Seeds of Iniquity

It takes her a moment, but finally she turns to look at me, something indecipherable at rest in her bright green eyes. It is not relief, as I would expect, but something else—regret, perhaps?

Moving around to stand in front of her, I reach my hand up and rest it against the side of her face. She closes her eyes momentarily as if she finds comfort in the gesture, her long dark lashes sweeping her face.

“You didn’t hear anything?” she asks with faint disbelief.

I shake my head. “No,” I say and fit both of my hands about her elbows. “I ordered the audio turned off the moment I saw that she had you where she wanted you. You were smart when you went in there, Izabel; you did well at turning the tables on her. It may not have produced the results you hoped for, but you did well.”

Izabel looks behind me at the wall for a moment, and then says, “I’m surprised you didn’t rush in there when she attacked me,” but I get the feeling it had been something else entirely she had wanted to say.

I smile lightly and run my hands up and down the backs of her arms.

“No, you were right before,” I say, “about taking care of yourself”—I laugh under my breath—“Dorian and Niklas, however, were ready to go in there and rescue you.”

She looks up at me, her eyebrows crumpling in her forehead.

“Niklas was going to rescue me?” She scoffs. “I’m sure that was just for show.”

“I don’t think so,” I tell her, but drop that subject because it’s not the important one.
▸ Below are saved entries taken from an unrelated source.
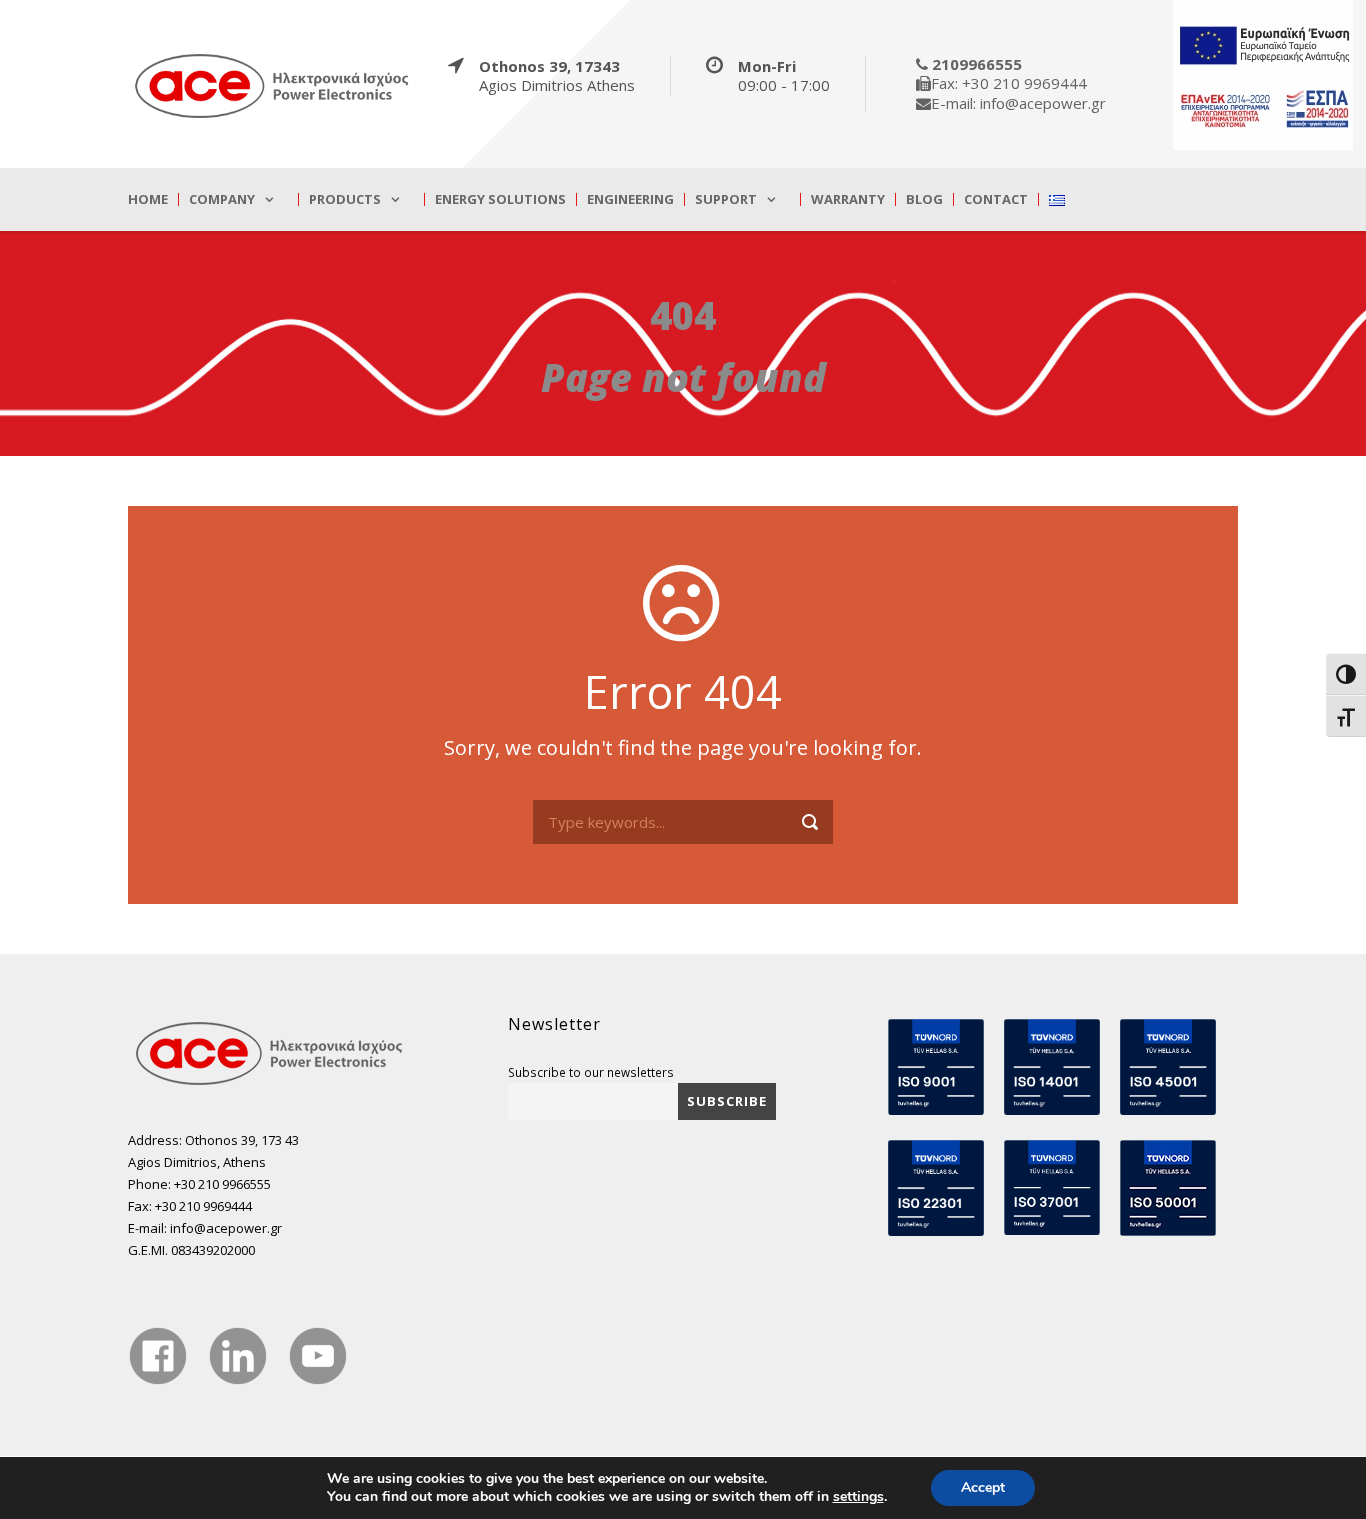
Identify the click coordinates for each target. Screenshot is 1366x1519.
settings (858, 1497)
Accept (983, 1487)
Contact (996, 199)
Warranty (848, 199)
Stepping up and pulling her closer, I press my lips to her forehead. “Whatever you told her in there,” I say, going back, “you don’t have to tell me, or anyone else until you’re ready. And if you’re never ready, I can accept that, too. The past can remain in the past.”

Her gaze strays toward the floor.

“Sometimes it can’t,” she says more to herself than to me.

Her eyes meet mine again and the moment shifts.

“But I did get something out of her,” she says. “No idea if she was telling the truth about it, but if I go by my instincts, I’d say she was.”

James Woodard appears at the end of the hall suddenly, walking toward us with a sheet of paper clasped in his hand. I hope it is promising news.

“What did she tell you?” I ask, turning back to Izabel.

The surveillance room door opens then and Niklas appears in the doorway.

“She’s talkin’ shit in there now,” he announces, jerking his head to one side to indicate Nora on the screens. “More demands. I say we just go in there and put a bullet in that pretty head of hers. Or better yet, take out her kneecaps first.”

Niklas glances at Izabel, making note of her state of being, but he refrains from being himself toward her, further proving to me that he cares for her more than he’s letting on.

I look to Woodard.

He shakes his head. “Nothin’,” he says, holding up the printout and I take it into my hand peering down into the text. “There are no records. No fingerprint match—the blood results we won’t know until tomorrow. I ran her first name and description through my databases and the only thing that came up even remotely resembling her was a woman out of Tallahassee. Twenty-six. Nora Anders. And a few others, but none of them were her. I mean we didn’t really expect her to give us her real name.”

“So we’re pretty much still on level one,” Dorian says, “while she’s on level ten and knows more about us than we know about each other. I hate to say it, but that’s a little disturbing considering our profession. How can this one woman know so much about us, when Vonnegut, who runs the largest and most sophisticated assassination and spy organization in the world, can’t even find us hiding in plain sight in Boston?”

“There are one of two answers to that question,” I say. “Either she’s not just ‘one woman’ and is part of an organization herself, or she’s just really good and is playing us like chess pieces.”

I am usually good at figuring a person out. It has been my job since I was first initiated into The Order as a boy to know my enemy inside and out before they know I even exist. My gut tells me that this woman is not part of any organizations—at least not anymore. Her skill indicates that she may have been at one time, but this game she is playing is personal rather than professional.

If Izabel were not involved, things would be going much differently for this ‘Nora’ than they are. I’m only going along with it for Izabel. I don’t like it, but it is what it is. I’ll play her game for now, but not forever.

Izabel walks past me and Niklas and goes into the room. Woodard and I follow.

“Well, we may not know who she is or anything about her,” Izabel says, crossing her arms and looking into the large screen, “but she did tell me that her father was the one who cut off the tip of her pinky finger.”

Nora is sitting in the same spot, now with her feet propped on the table, crossed at the ankles, her black heels swaying side to side, her long legs like landing strips stretched out before her dressed in black leather.